[[ RECORDS FOR PROCESSING open ]]
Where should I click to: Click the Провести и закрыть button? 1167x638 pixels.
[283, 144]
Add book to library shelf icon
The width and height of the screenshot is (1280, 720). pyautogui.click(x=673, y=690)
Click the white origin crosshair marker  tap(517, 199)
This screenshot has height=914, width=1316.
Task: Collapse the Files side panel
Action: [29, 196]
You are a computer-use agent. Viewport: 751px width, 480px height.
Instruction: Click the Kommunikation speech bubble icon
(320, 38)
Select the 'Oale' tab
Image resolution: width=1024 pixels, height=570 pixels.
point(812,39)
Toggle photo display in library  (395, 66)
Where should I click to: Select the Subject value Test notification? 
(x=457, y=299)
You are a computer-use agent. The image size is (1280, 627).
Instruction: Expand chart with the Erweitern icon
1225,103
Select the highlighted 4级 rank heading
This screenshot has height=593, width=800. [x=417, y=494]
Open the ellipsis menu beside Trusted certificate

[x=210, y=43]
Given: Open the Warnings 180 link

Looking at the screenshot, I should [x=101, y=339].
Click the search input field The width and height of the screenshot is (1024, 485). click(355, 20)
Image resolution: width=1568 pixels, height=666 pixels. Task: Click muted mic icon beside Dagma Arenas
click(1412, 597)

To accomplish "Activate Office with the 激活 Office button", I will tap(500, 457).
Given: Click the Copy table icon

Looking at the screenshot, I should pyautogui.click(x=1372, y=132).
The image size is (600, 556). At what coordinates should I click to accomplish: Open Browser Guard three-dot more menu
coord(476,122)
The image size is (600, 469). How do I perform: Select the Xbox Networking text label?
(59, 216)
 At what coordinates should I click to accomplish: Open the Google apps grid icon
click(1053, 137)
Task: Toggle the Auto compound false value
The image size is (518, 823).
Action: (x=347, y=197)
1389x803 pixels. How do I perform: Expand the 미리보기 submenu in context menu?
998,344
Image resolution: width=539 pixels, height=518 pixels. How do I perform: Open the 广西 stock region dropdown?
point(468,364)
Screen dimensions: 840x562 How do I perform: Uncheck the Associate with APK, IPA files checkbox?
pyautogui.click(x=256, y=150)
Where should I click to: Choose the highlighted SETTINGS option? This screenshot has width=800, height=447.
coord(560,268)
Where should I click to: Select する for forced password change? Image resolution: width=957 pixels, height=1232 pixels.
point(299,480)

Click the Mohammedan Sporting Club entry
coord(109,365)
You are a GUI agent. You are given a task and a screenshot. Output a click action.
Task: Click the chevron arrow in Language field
[[ RECORDS FOR PROCESSING closed ]]
» **GOAL OF THE EXERCISE**:
A verbatim copy of all the records is to be produced.

» **RESPONSE**:
Where should I click to: Click the Провести и закрыть button? 1167x638 pixels.
[283, 144]
Add book to library shelf icon
The width and height of the screenshot is (1280, 720). pyautogui.click(x=673, y=690)
Click the white origin crosshair marker  tap(517, 199)
This screenshot has height=914, width=1316.
Task: Collapse the Files side panel
Action: [29, 196]
You are a computer-use agent. Viewport: 751px width, 480px height.
Instruction: Click the Kommunikation speech bubble icon
(320, 38)
Select the 'Oale' tab
Image resolution: width=1024 pixels, height=570 pixels.
point(812,39)
Toggle photo display in library  (395, 66)
Where should I click to: Select the Subject value Test notification? 
(x=457, y=299)
You are a computer-use agent. The image size is (1280, 627).
Instruction: Expand chart with the Erweitern icon
1225,103
Select the highlighted 4级 rank heading
This screenshot has height=593, width=800. [x=417, y=494]
Open the ellipsis menu beside Trusted certificate

[x=210, y=43]
Given: Open the Warnings 180 link

Looking at the screenshot, I should [x=101, y=339].
Click the search input field The width and height of the screenshot is (1024, 485). click(355, 20)
Image resolution: width=1568 pixels, height=666 pixels. Task: Click muted mic icon beside Dagma Arenas
click(1412, 597)

To accomplish "Activate Office with the 激活 Office button", I will tap(500, 457).
Given: Click the Copy table icon

Looking at the screenshot, I should pyautogui.click(x=1372, y=132).
The image size is (600, 556). At what coordinates should I click to accomplish: Open Browser Guard three-dot more menu
coord(476,122)
The image size is (600, 469). How do I perform: Select the Xbox Networking text label?
(59, 216)
 At what coordinates should I click to accomplish: Open the Google apps grid icon
click(1053, 137)
Task: Toggle the Auto compound false value
The image size is (518, 823).
Action: (x=347, y=197)
1389x803 pixels. How do I perform: Expand the 미리보기 submenu in context menu?
998,344
Image resolution: width=539 pixels, height=518 pixels. How do I perform: Open the 广西 stock region dropdown?
point(468,364)
Screen dimensions: 840x562 How do I perform: Uncheck the Associate with APK, IPA files checkbox?
pyautogui.click(x=256, y=150)
Where should I click to: Choose the highlighted SETTINGS option? This screenshot has width=800, height=447.
coord(560,268)
Where should I click to: Select する for forced password change? Image resolution: width=957 pixels, height=1232 pixels.
point(299,480)

Click the Mohammedan Sporting Club entry
coord(109,365)
You are a GUI agent. You are given a task and a screenshot. Output a click action.
Task: Click the chevron arrow in Language field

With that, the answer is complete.